Saturday Afternoon 2023 Movie Review
Directed by Mostafa Sarwar Farooqi, Sabbath Day is dedicated to the terrorist takeover of a Bangladeshi city restaurant and preserves the unity of place, time and action. Thus, the viewer experiences the entire time of capture along with the characters in real action. Somewhere it slows down, somewhere it grows, but it does not cease to interest the viewer throughout the film.
The fanatical Islamists who captured the peacefully dining people are presented in the picture as primitive and dangerous. They ask their victims the most stupid questions and determine the truth of their faith by very dubious signs. Knowing the Koran worse than the hostages, they pronounce judgments close to absurdity. They would be funny if they were not so dangerous in their primitiveness.
The danger, according to the general concept of the film, comes from the primitiveness of the mind and soul. Particularly indicative in this sense is the last on-screen phrase of the head of the operation, said in relation to the last of the remaining hostages, who turned out to be a true Muslim: “If he dies for Islam, then what are we for?”.

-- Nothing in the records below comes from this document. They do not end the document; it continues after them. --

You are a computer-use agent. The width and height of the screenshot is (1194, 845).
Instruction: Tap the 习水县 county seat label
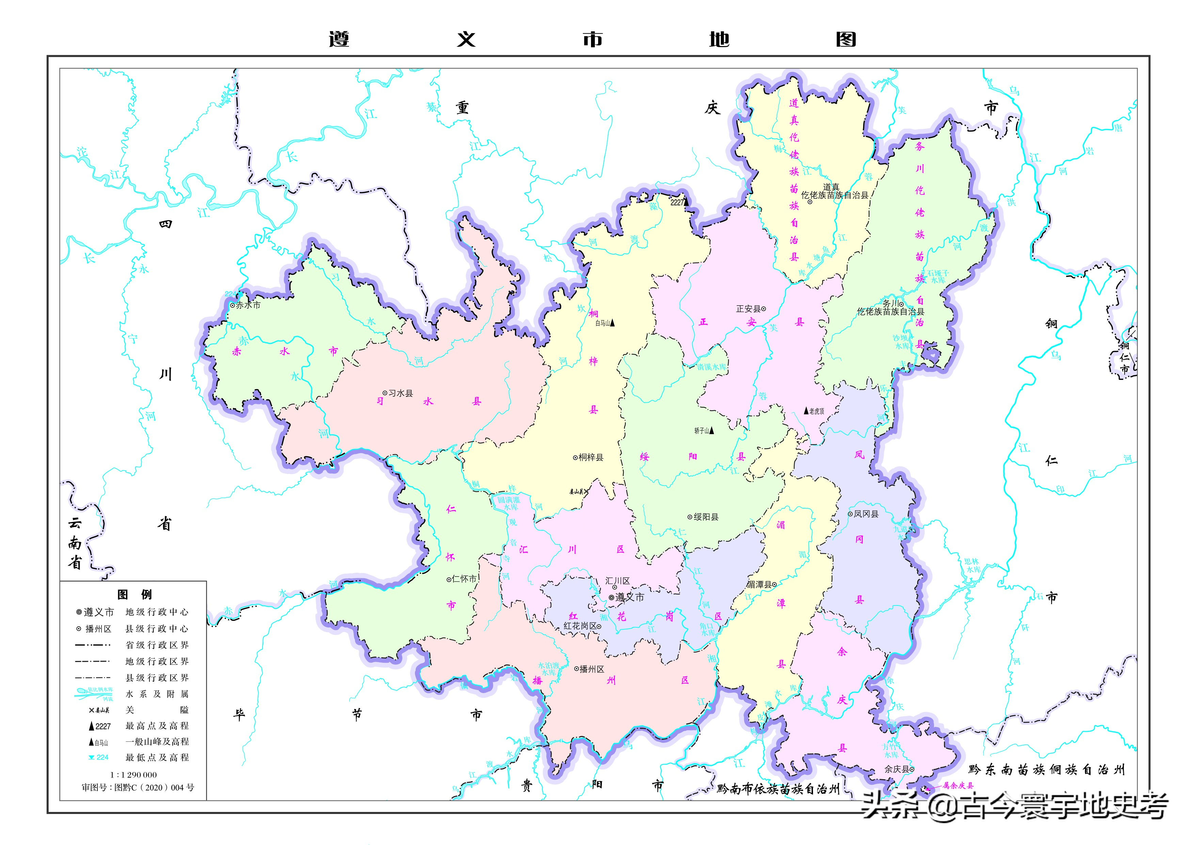tap(400, 393)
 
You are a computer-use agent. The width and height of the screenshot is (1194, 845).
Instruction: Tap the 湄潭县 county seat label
tap(759, 584)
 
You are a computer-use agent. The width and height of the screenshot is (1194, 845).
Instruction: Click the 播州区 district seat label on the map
tap(592, 669)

The picture raises a topical issue in the era of the global fight against terrorism: what are the criteria for assessing the truth of faith and who is the judge? How legitimate is it to break into a restaurant in broad daylight and shoot everyone in a row, even if the visitors are not dressed the way the shooter would like? Why is the life of an ant worthy of respect, but the life of a Hindu who came to Bangladesh to establish trade relations is not?

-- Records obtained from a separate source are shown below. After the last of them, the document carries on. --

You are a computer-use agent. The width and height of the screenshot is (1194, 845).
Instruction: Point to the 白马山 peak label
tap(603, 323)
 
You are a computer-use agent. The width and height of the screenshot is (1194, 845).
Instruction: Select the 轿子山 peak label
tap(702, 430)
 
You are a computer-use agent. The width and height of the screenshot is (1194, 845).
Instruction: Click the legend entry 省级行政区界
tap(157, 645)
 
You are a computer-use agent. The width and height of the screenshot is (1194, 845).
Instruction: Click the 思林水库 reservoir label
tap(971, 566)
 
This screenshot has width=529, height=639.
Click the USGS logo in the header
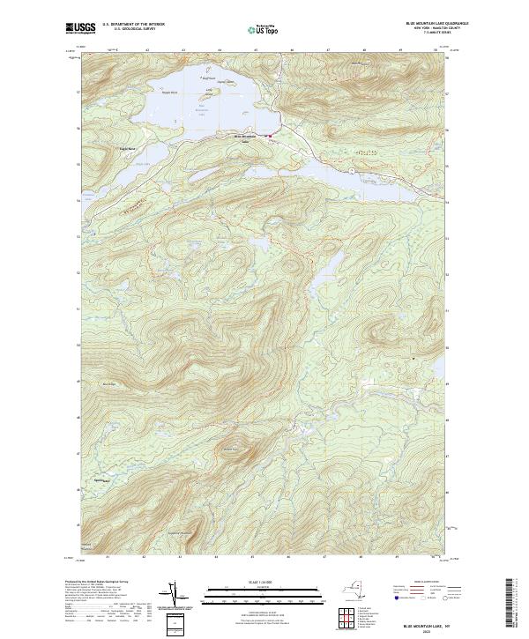[x=80, y=28]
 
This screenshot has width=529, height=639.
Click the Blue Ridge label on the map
[x=110, y=383]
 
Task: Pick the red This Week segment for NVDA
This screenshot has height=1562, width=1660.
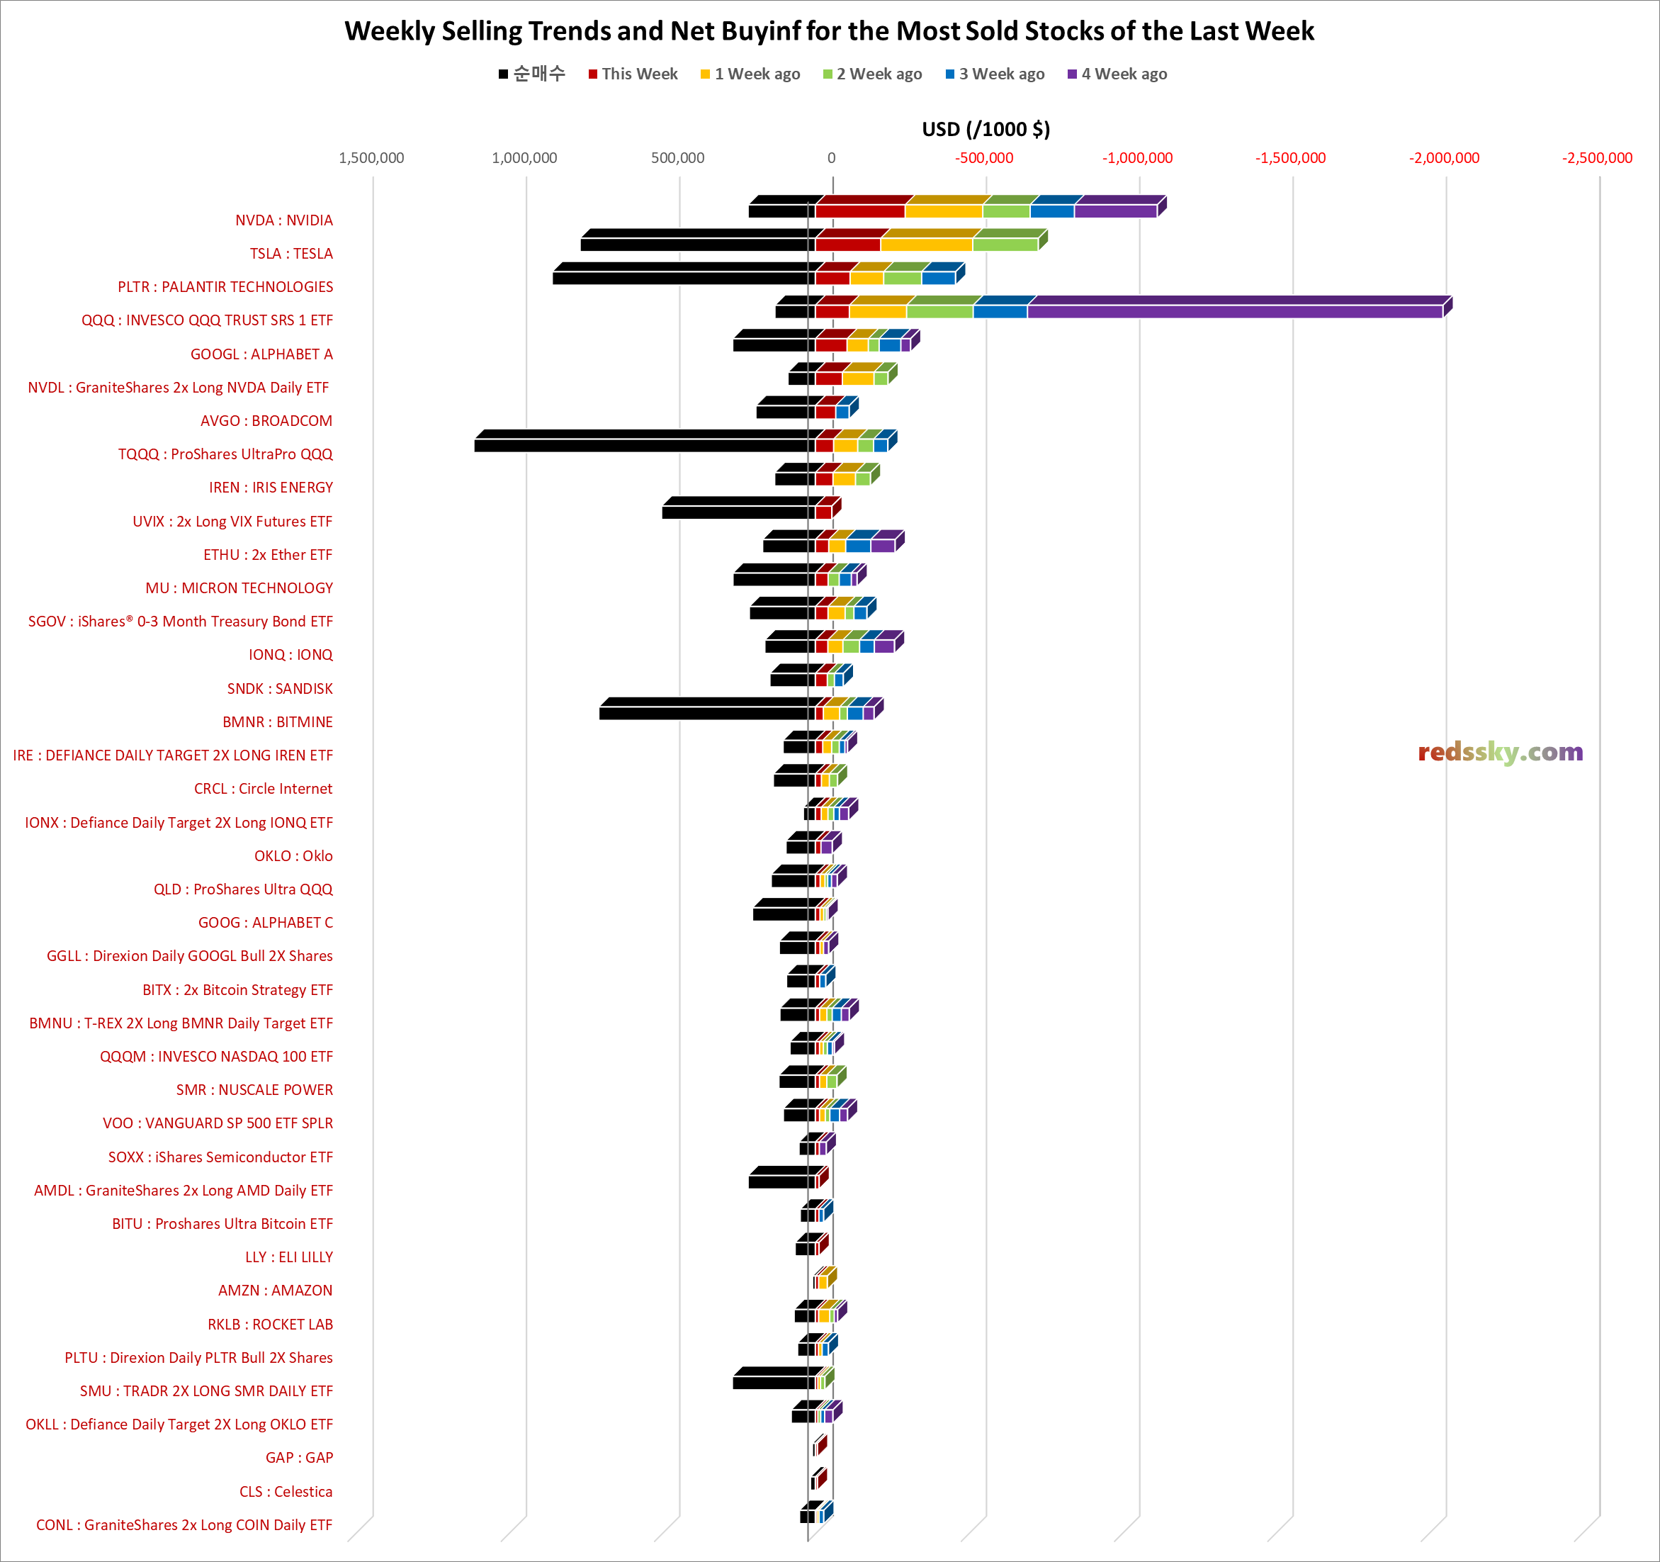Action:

The courage and honesty of the authors of the film, who dared to take on this sensitive topic, deserves respect. The open condemnation of terrorism, any kind of religious bigotry, and the mere faux pas of invading privacy is thematically brought to the fore. The heroes exclaim: “What kind of society have we built?”. However, it is respect for the individual, his freedom and personal space, above all, that are signs of society.